Would you print the records as they stand, down to the last character?
[Provided information — start]
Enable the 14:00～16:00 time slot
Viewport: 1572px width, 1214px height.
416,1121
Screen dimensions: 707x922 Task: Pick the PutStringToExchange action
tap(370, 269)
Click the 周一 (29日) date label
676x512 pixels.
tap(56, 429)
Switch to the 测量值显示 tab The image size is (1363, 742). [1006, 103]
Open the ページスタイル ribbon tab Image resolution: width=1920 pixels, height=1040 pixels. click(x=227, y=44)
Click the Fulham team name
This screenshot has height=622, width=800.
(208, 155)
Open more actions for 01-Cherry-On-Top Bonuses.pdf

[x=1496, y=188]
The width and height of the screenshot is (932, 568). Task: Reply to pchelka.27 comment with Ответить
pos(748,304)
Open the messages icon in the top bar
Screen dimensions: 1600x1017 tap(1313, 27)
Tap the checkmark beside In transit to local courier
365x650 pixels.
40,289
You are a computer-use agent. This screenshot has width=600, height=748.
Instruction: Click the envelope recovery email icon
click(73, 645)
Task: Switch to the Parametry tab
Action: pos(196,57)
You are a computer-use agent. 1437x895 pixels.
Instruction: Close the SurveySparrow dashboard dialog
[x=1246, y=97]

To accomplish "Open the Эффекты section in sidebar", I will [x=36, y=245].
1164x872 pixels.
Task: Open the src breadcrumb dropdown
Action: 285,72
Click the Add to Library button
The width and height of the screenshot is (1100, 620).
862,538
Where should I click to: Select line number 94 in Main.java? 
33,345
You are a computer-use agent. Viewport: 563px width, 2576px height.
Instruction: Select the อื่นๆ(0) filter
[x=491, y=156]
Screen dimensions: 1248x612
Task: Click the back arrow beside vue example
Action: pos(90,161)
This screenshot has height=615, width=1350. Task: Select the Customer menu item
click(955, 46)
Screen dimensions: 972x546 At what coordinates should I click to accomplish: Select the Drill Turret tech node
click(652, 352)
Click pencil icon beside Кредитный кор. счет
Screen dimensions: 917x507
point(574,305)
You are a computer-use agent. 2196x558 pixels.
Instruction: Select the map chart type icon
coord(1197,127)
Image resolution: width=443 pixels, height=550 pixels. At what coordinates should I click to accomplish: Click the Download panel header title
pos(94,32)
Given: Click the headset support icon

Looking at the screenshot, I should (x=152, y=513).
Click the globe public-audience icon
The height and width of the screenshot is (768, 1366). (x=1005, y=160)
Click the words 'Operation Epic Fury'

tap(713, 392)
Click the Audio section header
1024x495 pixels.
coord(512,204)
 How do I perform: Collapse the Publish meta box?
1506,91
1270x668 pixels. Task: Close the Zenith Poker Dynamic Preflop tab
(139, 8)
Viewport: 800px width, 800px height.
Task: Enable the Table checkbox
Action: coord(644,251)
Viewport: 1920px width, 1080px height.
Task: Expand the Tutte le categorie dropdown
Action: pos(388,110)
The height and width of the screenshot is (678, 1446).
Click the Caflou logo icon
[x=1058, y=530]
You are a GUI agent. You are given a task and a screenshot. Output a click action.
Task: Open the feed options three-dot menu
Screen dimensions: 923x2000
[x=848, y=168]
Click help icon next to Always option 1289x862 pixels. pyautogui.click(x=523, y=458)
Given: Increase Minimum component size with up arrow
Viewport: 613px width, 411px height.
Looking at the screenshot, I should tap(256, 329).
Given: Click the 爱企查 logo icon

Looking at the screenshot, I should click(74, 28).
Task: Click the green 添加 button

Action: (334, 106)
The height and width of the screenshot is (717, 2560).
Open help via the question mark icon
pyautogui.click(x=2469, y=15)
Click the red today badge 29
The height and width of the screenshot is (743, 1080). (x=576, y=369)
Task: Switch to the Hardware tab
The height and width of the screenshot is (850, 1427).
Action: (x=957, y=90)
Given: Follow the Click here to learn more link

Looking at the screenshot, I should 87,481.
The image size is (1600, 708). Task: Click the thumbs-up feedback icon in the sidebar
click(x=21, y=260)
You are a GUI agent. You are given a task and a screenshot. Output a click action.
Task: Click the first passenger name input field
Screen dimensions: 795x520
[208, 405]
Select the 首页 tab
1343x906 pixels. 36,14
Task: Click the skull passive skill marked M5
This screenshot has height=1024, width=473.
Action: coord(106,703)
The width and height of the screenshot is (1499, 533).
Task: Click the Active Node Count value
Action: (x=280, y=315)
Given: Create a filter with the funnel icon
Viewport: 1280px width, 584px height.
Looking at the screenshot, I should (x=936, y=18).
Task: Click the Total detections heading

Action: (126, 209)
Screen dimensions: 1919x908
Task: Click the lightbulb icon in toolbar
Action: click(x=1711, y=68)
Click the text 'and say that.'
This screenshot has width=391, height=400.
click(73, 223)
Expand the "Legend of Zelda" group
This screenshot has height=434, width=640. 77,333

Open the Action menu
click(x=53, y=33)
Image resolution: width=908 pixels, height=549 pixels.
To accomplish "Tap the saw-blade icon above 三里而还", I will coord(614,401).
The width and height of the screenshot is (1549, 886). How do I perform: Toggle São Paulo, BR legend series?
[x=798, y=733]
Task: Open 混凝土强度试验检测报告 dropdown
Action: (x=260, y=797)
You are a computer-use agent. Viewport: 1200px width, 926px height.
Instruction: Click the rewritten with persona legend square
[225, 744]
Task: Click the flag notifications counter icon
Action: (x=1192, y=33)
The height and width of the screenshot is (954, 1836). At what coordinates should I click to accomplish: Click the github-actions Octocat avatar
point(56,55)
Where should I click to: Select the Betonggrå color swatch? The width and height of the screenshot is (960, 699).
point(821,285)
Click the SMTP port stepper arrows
[Provided information — finish]
Answer for the task
Enable the 14:00～16:00 time slot
Viewport: 1572px width, 1214px height.
416,1121
Screen dimensions: 707x922 Task: Pick the PutStringToExchange action
tap(370, 269)
Click the 周一 (29日) date label
676x512 pixels.
tap(56, 429)
Switch to the 测量值显示 tab The image size is (1363, 742). [1006, 103]
Open the ページスタイル ribbon tab Image resolution: width=1920 pixels, height=1040 pixels. click(x=227, y=44)
Click the Fulham team name
This screenshot has height=622, width=800.
(208, 155)
Open more actions for 01-Cherry-On-Top Bonuses.pdf

[x=1496, y=188]
The width and height of the screenshot is (932, 568). Task: Reply to pchelka.27 comment with Ответить
pos(748,304)
Open the messages icon in the top bar
Screen dimensions: 1600x1017 tap(1313, 27)
Tap the checkmark beside In transit to local courier
365x650 pixels.
40,289
You are a computer-use agent. This screenshot has width=600, height=748.
Instruction: Click the envelope recovery email icon
click(73, 645)
Task: Switch to the Parametry tab
Action: pos(196,57)
You are a computer-use agent. 1437x895 pixels.
Instruction: Close the SurveySparrow dashboard dialog
[x=1246, y=97]

To accomplish "Open the Эффекты section in sidebar", I will [x=36, y=245].
1164x872 pixels.
Task: Open the src breadcrumb dropdown
Action: 285,72
Click the Add to Library button
The width and height of the screenshot is (1100, 620).
862,538
Where should I click to: Select line number 94 in Main.java? 
33,345
You are a computer-use agent. Viewport: 563px width, 2576px height.
Instruction: Select the อื่นๆ(0) filter
[x=491, y=156]
Screen dimensions: 1248x612
Task: Click the back arrow beside vue example
Action: pos(90,161)
This screenshot has height=615, width=1350. Task: Select the Customer menu item
click(955, 46)
Screen dimensions: 972x546 At what coordinates should I click to accomplish: Select the Drill Turret tech node
click(652, 352)
Click pencil icon beside Кредитный кор. счет
Screen dimensions: 917x507
point(574,305)
You are a computer-use agent. 2196x558 pixels.
Instruction: Select the map chart type icon
coord(1197,127)
Image resolution: width=443 pixels, height=550 pixels. At what coordinates should I click to accomplish: Click the Download panel header title
pos(94,32)
Given: Click the headset support icon

Looking at the screenshot, I should (x=152, y=513).
Click the globe public-audience icon
The height and width of the screenshot is (768, 1366). (x=1005, y=160)
Click the words 'Operation Epic Fury'

tap(713, 392)
Click the Audio section header
1024x495 pixels.
coord(512,204)
 How do I perform: Collapse the Publish meta box?
1506,91
1270x668 pixels. Task: Close the Zenith Poker Dynamic Preflop tab
(139, 8)
Viewport: 800px width, 800px height.
Task: Enable the Table checkbox
Action: coord(644,251)
Viewport: 1920px width, 1080px height.
Task: Expand the Tutte le categorie dropdown
Action: pos(388,110)
The height and width of the screenshot is (678, 1446).
Click the Caflou logo icon
[x=1058, y=530]
You are a GUI agent. You are given a task and a screenshot. Output a click action.
Task: Open the feed options three-dot menu
Screen dimensions: 923x2000
[x=848, y=168]
Click help icon next to Always option 1289x862 pixels. pyautogui.click(x=523, y=458)
Given: Increase Minimum component size with up arrow
Viewport: 613px width, 411px height.
Looking at the screenshot, I should tap(256, 329).
Given: Click the 爱企查 logo icon

Looking at the screenshot, I should click(74, 28).
Task: Click the green 添加 button

Action: (334, 106)
The height and width of the screenshot is (717, 2560).
Open help via the question mark icon
pyautogui.click(x=2469, y=15)
Click the red today badge 29
The height and width of the screenshot is (743, 1080). (x=576, y=369)
Task: Switch to the Hardware tab
The height and width of the screenshot is (850, 1427).
Action: (x=957, y=90)
Given: Follow the Click here to learn more link

Looking at the screenshot, I should 87,481.
The image size is (1600, 708). Task: Click the thumbs-up feedback icon in the sidebar
click(x=21, y=260)
You are a GUI agent. You are given a task and a screenshot. Output a click action.
Task: Click the first passenger name input field
Screen dimensions: 795x520
[208, 405]
Select the 首页 tab
1343x906 pixels. 36,14
Task: Click the skull passive skill marked M5
This screenshot has height=1024, width=473.
Action: coord(106,703)
The width and height of the screenshot is (1499, 533).
Task: Click the Active Node Count value
Action: (x=280, y=315)
Given: Create a filter with the funnel icon
Viewport: 1280px width, 584px height.
Looking at the screenshot, I should (x=936, y=18).
Task: Click the Total detections heading

Action: (126, 209)
Screen dimensions: 1919x908
Task: Click the lightbulb icon in toolbar
Action: click(x=1711, y=68)
Click the text 'and say that.'
This screenshot has width=391, height=400.
click(73, 223)
Expand the "Legend of Zelda" group
This screenshot has height=434, width=640. 77,333

Open the Action menu
click(x=53, y=33)
Image resolution: width=908 pixels, height=549 pixels.
To accomplish "Tap the saw-blade icon above 三里而还", I will coord(614,401).
The width and height of the screenshot is (1549, 886). How do I perform: Toggle São Paulo, BR legend series?
[x=798, y=733]
Task: Open 混凝土强度试验检测报告 dropdown
Action: (x=260, y=797)
You are a computer-use agent. Viewport: 1200px width, 926px height.
Instruction: Click the rewritten with persona legend square
[225, 744]
Task: Click the flag notifications counter icon
Action: (x=1192, y=33)
The height and width of the screenshot is (954, 1836). At what coordinates should I click to accomplish: Click the github-actions Octocat avatar
point(56,55)
Where should I click to: Select the Betonggrå color swatch? The width and height of the screenshot is (960, 699).
point(821,285)
Click the SMTP port stepper arrows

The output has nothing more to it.